Even before “Mad Men” premiered, Weiner was everywhere. First teasing the tantalizing back story — although he had cut his teeth on “The Sopranos,” HBO and Showtime rejected “Mad Men” — then discussing his socio-literary ambitions and praising AMC’s decision to let him just write his show without the infamous onslaught of network notes. And it was very much his show; his name was just as firmly attached to the supernova as was Don Draper’s or Jon Hamm’s.
Led by Weiner, television writers became the new rock stars, gracing the cover of magazines, even getting their own show (SundanceTV’s “The Writers’ Room” just entered its second season). Over the years, Weiner’s relationship with AMC grew slightly less breathless — he fought for more money, and he refused to cut the show’s running time — but it is, undeniably, one of the most fruitful marriages in the history of television.

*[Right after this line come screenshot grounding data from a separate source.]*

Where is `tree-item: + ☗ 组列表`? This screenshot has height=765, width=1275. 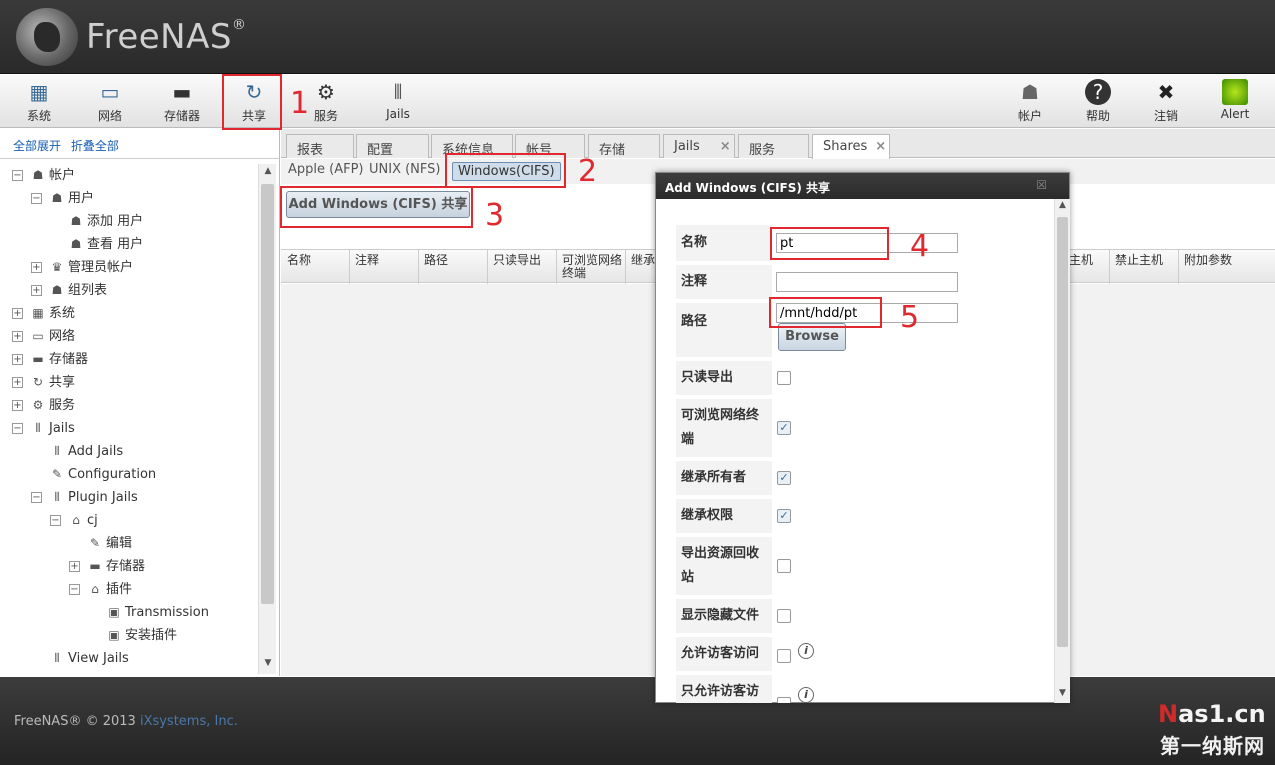 tree-item: + ☗ 组列表 is located at coordinates (129, 290).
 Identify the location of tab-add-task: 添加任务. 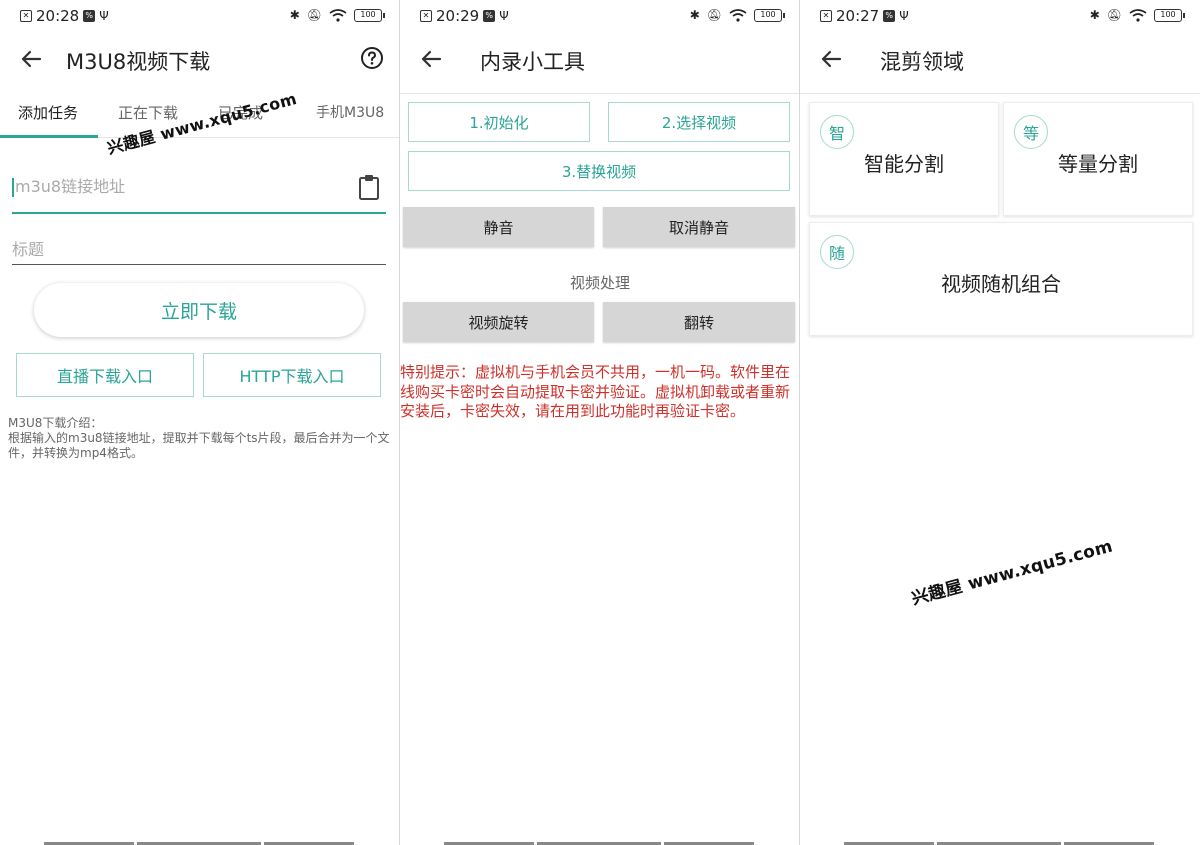
(48, 112).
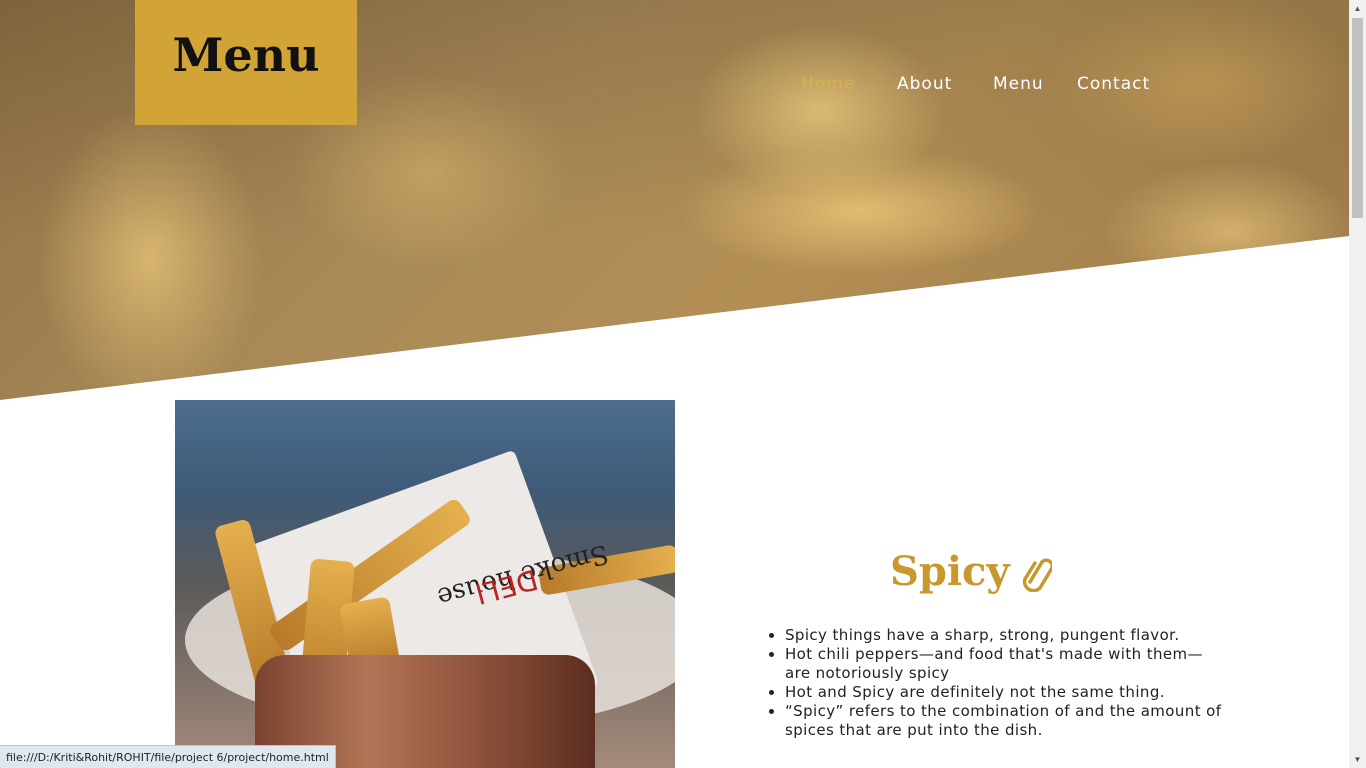 The image size is (1366, 768). I want to click on scroll-up-icon: ▲, so click(1358, 8).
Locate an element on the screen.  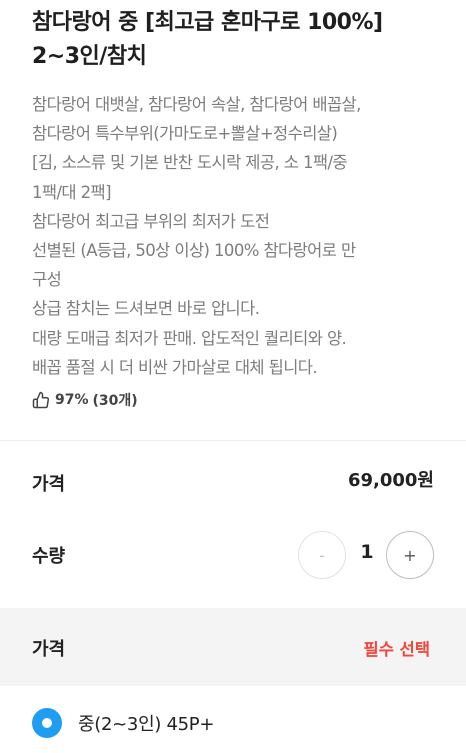
description-line: [김, 소스류 및 기본 반찬 도시락 제공, 소 1팩/중 is located at coordinates (190, 163).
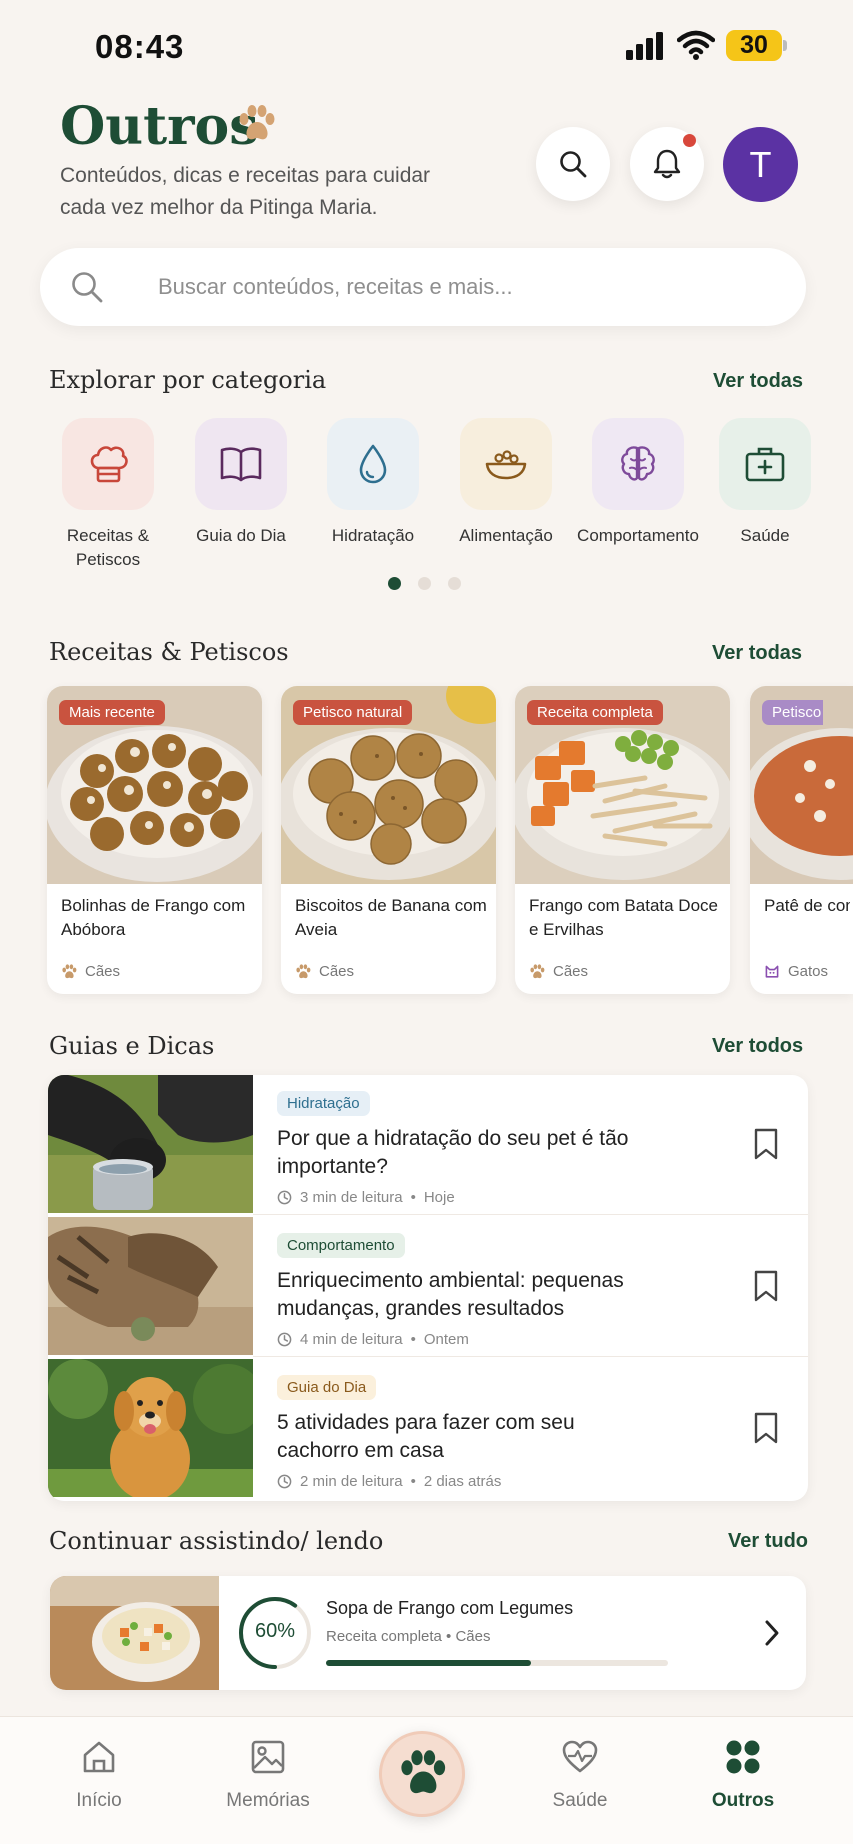 Image resolution: width=853 pixels, height=1844 pixels. I want to click on recipes-title: Receitas & Petiscos, so click(169, 652).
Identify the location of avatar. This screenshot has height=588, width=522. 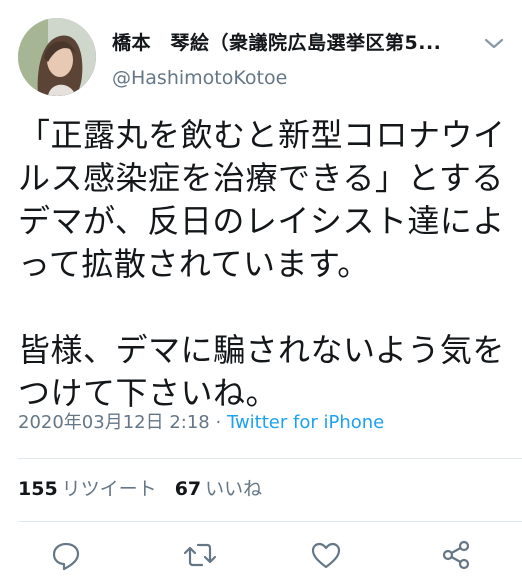
(57, 57).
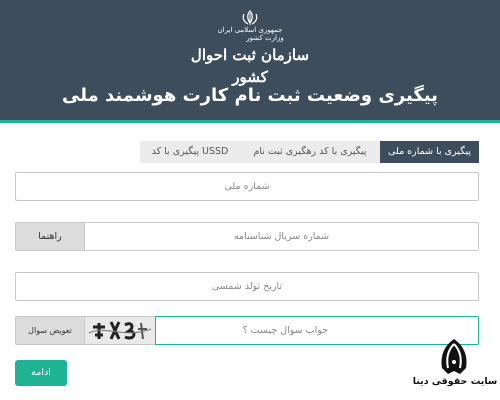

“Mad Men” not only put AMC on the map but also created a whole new map, one in which nonpremium cable networks could produce high-quality, game-changing dramatic television. Hence all those network-establishing scripted dramas with their troubled but attractive protagonists and, like as not, historical settings.
Its success also answered many of the anxieties of the Digital Age by proving that, when it comes to audiences anyway, size doesn’t matter. Weiner was among the first to publicly demand cumulative, rather than first-night, viewership numbers. Yet even with those expanded tallies, “Mad Men” did not have big numbers in its early years.
But that did not keep it from becoming a cultural juggernaut (winning 15 Emmys didn’t hurt either). Its fans were deeply and vocally committed, a paradigm that, up until “Mad Men,” only the creators of science fiction really understood.
In other words, virtually everything that has happened in scripted drama since, whether on broadcast networks, cable or streaming services, has been, to some degree or another, in response to the success of “Mad Men.”
So, do we worry if Don will ever find happiness or Peggy satisfaction? Is it fun to speculate how and when the show will end, if Roger will get to Woodstock, whether Joan will join the National Organization for Women? Yes. And undoubtedly great attention will be paid next year, when Weiner reveals, or doesn’t, the overarching theme (transcendence? futility?) of this journey through his version of American consciousness.
But it doesn’t really matter. “Mad Men” could run out of gas tomorrow, it could kill off its entire cast via the Manson family or directionally impaired members of “The Walking Dead.” Or it could go out in a blaze of narrative glory that rocks us all back on our heels just as the pilot did.
Either way, its legacy has already landed. Wherever you look on television’s ever-expanding landscape, it’s a “Mad Men’s” world.